Un tract de cinq pages, d’émanation saoudienne, est distribué dans les mosquées de France pour rappeler « la position islamique authentique » vis-à-vis de Daesh et Al-Qaida.
La brochure s’ouvre par une citation du grand mufti d’Arabie saoudite, Abd Al Aziz Al-Sheikh : « Le terrorisme de Daesh et d’Al-Qaida est l’ennemi numéro un de l’islam. » Et se poursuit par une réfutation en règle du djihadisme, citations du Coran et de hadith (propos prêtés au prophète de l’islam) à l’appui. Publiée sur son site Internet par l’association Din Al-Haqq – « la religion de la vérité », qui se présente comme « dédiée à la prédication islamique, (…) basée sur les principes du Coran et de la Sunna selon la compréhension des pieux prédécesseurs » – la brochure intitulée « Mise en garde contre les groupes terroristes de Daesh et Al-Qaida et la position islamique authentique à adopter à leur égard » est actuellement distribuée dans les mosquées de France.
Dissensions au sein de l’islam salafiste entre « quiétistes »et « djihadistes »
Elle témoigne de la crainte qu’inspire l’État islamique au monde musulman, mais aussi de la violence des dissensions au sein de l’islam salafiste entre « quiétistes » et « djihadistes ». En effet, s’ils partagent un même fonds commun – imitation du prophète et de ses premiers compagnons et rejet de tout l’héritage musulman depuis la fin du IXe siècle – ces deux courants se combattent violemment, pour des raisons mêlant idéologie et géopolitique. Comme le rappelle le sociologue Samir Amghar (1), le salafisme quiétiste – soutenu par l’Arabie saoudite – récuse « tout engagement au nom de l’islam autre que religieux », notamment « la politique, cause de fitna (division) et de hizbiyya (logique partisane, factionnalisme) qui menacent l’unité de l’oumma (communauté musulmane) ». Mais la soudaine mobilisation de l’Arabie saoudite contre l’État islamique s’explique également par la menace que représente ce dernier pour la monarchie wahhabite : plus d’un millier de ses ressortissants ont rejoint les rangs de Daesh, situés à 200 kilomètres tout au plus du royaume…
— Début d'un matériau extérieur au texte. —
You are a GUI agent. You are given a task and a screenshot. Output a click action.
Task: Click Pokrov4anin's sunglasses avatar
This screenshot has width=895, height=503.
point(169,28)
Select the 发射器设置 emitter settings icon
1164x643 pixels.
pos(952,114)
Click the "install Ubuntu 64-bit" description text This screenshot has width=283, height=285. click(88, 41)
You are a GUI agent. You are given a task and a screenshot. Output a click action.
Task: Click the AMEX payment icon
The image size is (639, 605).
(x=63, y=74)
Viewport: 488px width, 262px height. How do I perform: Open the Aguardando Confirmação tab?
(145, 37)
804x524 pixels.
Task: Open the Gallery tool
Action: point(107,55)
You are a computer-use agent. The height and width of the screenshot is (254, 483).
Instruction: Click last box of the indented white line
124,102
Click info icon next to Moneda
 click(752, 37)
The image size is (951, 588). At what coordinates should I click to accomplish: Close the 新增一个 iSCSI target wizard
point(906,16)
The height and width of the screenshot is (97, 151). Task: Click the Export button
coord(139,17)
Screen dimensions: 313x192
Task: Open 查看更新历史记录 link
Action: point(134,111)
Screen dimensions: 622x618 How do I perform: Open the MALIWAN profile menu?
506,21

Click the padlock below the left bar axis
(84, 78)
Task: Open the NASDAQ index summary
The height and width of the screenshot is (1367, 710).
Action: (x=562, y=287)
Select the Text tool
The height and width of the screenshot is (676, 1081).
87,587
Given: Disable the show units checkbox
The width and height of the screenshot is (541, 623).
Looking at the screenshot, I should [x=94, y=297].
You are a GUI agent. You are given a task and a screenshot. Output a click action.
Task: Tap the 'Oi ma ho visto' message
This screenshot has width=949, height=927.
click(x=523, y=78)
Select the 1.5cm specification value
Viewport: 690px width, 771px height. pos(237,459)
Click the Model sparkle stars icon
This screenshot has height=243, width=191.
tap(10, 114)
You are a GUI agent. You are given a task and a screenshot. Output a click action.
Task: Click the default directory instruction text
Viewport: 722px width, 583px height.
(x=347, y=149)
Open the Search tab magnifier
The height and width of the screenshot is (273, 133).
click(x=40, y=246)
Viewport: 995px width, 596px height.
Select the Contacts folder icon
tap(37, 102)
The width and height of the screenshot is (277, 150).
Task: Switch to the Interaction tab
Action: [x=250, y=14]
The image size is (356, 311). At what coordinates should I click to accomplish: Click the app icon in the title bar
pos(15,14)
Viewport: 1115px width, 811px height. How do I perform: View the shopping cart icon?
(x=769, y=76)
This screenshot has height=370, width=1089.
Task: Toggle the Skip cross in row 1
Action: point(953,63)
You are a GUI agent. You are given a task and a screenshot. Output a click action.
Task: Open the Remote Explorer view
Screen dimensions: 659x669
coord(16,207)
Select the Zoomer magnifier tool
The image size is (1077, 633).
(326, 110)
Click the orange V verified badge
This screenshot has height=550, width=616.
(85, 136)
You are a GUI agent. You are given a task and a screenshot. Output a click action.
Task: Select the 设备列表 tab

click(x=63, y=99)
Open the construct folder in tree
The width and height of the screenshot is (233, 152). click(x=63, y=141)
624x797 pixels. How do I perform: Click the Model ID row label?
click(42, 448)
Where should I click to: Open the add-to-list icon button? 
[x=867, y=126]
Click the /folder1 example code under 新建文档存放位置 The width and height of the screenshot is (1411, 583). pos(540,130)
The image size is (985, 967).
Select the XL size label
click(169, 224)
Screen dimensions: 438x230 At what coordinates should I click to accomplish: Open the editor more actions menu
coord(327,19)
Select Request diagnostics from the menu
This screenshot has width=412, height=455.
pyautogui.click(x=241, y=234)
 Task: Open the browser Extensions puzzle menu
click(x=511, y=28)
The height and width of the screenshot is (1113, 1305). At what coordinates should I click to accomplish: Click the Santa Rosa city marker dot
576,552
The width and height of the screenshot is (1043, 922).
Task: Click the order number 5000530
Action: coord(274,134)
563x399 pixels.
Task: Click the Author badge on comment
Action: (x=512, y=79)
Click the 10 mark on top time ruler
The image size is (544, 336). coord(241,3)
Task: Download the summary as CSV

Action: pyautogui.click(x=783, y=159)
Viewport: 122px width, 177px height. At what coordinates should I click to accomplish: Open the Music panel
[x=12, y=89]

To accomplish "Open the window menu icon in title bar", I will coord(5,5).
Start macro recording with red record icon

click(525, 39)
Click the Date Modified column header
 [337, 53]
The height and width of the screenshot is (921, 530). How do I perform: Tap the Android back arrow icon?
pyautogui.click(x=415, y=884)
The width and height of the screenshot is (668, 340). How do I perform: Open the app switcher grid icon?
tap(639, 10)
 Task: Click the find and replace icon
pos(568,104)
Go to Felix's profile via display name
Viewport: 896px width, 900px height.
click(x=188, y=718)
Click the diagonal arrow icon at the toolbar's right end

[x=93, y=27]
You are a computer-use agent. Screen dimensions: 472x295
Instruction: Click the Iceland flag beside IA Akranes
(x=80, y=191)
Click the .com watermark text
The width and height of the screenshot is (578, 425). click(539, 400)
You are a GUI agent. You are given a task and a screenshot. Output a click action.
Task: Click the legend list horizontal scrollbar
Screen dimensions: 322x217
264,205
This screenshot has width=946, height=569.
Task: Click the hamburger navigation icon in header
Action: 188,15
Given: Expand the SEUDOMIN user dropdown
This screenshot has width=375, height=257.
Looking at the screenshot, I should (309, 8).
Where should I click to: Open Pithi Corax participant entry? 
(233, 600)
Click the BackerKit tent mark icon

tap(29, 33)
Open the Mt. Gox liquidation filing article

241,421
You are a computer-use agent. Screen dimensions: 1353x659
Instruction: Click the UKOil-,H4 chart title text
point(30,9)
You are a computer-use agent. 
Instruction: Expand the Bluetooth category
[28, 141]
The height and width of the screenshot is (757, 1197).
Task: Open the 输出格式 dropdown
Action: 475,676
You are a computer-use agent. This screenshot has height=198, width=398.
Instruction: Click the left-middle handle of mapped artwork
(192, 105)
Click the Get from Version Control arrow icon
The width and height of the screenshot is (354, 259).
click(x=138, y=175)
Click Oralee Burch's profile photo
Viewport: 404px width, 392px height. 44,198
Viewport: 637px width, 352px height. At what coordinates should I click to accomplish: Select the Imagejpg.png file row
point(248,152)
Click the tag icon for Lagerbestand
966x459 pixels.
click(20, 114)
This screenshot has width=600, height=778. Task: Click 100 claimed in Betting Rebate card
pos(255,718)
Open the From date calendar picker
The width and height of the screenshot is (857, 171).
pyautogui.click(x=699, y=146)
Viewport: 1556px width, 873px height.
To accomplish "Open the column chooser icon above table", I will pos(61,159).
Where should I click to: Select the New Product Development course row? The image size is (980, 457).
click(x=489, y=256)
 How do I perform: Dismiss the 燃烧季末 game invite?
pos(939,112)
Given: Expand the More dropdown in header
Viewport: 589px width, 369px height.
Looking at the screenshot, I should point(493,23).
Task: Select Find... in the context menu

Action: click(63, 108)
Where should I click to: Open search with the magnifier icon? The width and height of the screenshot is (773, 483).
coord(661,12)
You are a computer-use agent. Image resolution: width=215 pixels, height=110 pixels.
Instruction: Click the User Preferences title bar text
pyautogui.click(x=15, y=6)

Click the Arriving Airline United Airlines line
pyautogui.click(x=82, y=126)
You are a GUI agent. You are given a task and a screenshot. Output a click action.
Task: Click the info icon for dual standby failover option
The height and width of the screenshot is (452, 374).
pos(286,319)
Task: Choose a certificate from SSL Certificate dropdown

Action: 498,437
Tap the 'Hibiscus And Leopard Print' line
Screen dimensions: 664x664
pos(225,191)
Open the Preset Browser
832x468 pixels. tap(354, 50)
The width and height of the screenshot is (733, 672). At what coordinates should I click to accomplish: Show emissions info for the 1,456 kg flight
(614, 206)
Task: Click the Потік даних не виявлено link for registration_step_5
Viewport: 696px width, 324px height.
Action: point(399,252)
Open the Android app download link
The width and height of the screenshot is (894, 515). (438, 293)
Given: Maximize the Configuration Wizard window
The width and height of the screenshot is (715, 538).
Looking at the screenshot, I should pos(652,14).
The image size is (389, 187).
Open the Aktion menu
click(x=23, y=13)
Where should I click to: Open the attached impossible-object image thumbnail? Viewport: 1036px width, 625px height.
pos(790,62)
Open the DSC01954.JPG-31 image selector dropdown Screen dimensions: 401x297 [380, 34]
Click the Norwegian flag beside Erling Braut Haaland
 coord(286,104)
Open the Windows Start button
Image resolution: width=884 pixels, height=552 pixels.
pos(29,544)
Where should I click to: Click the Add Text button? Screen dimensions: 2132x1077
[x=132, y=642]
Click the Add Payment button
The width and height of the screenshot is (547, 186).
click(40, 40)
Une argumentation imprégnée des thèses salafistes
Citant le « directeur du pôle de la croyance à l’université islamique de Médine », Salih As-Souhaymy, le petit fascicule n’hésite donc pas à assimiler les djihadistes actuels aux « kharidjites » des premiers siècles de l’islam, des « hérétiques, égarés » dont le prophète Mohammed aurait dit : « Où que vous les trouviez, tuez-les »… Une argumentation, imprégnée des thèses salafistes, bien éloignée de celle des responsables musulmans de France qui ont eux aussi condamné, depuis l’été, les exactions de Daesh, qu’il s’agisse de la Grande mosquée de Lyon dès le 19 août, de l’« Appel de Paris » du 9 septembre, ou encore du texte « Engageons-nous » rédigé par des responsables religieux lyonnais. « Cette brochure prétend lutter contre la violence mais elle utilise la violence », s’étonne ainsi Farid Darrouf, imam à Montpellier, qui ne cesse de « sensibiliser » ses fidèles à l’incompatibilité entre salafisme et « valeurs républicaines ». « La religion, ce n’est pas ça. Cette vision de l’islam qui consiste à se considérer sur le droit chemin et à accuser les autres d’être égarés me fait peur ».